The script `bad_for_each_arg.sh` is identical to `for_each_arg.sh` except that the 
`$@` is not quoted. Running `bad_for_each_arg.sh` with the same command line arguments as above produces
different output:

In [None]:
./scripts/loops/bad_for_each_arg.sh arg1 "arg2 has some spaces" "arg3 has some spaces, too"

It is also common to see a `while` loop combined with the `shift` builtin used to sequentially process
command line arguments. `shift n` shifts the positional parameters to the left by *n* where *n* is a non-negative
integer value. *n* is assumed to be equal to $1$ if it is missing. The positional parameters are unchanged
if *n* is zero or greater than `$#`. The value of `#` is updated to reflect the updated number of positional
parameters.

`shift` or `shift 1` shifts the value of `$2` to `$1`, `$3` to `$2`, and so on. `$n` is unset. If you imagine
that the positional parameters are stored in a queue, then `shift` or `shift 1` is similar to dequeuing one
element from the queue.

The following script uses a `while` loop combined with `shift` to sequentially process command line arguments:

---
```sh
#!/bin/bash

# shift_arg.sh

while (( $# > 0 )); do
    # do something with first positional parameter
    # e.g., print its value
    echo "$1"

    # now shift positional parameters
    shift
done

```
---

In [None]:
./scripts/loops/shift_arg.sh arg1 "arg2 has some spaces" "arg3 has some spaces, too"

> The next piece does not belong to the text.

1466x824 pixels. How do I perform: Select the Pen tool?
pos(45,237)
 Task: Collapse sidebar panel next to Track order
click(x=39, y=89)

## Reading a file one line at a time

Plain-text files often contain line oriented data where each line contains some structured information and
each line ends with a newline character. Such files can be read one line at a time using a `while` loop,
the builtin `read` command, and a redirection:

```sh
while read -r line; do
    # print the line or do some other processing
    echo "$line"
done < "$file"
```

The `read` builtin command reads one line of text from standard input and stores the text in the variable
`line`. The `-r` option causes `read` to treat the backslash `\` as an ordinary character instead of the
escape character. The exit status of `read` is `0` unless `read` encounters an error when trying to read
the line of input; thus, the `while` loop runs as long as `read` is able to successfully read a line of
text that is terminated by a newline character.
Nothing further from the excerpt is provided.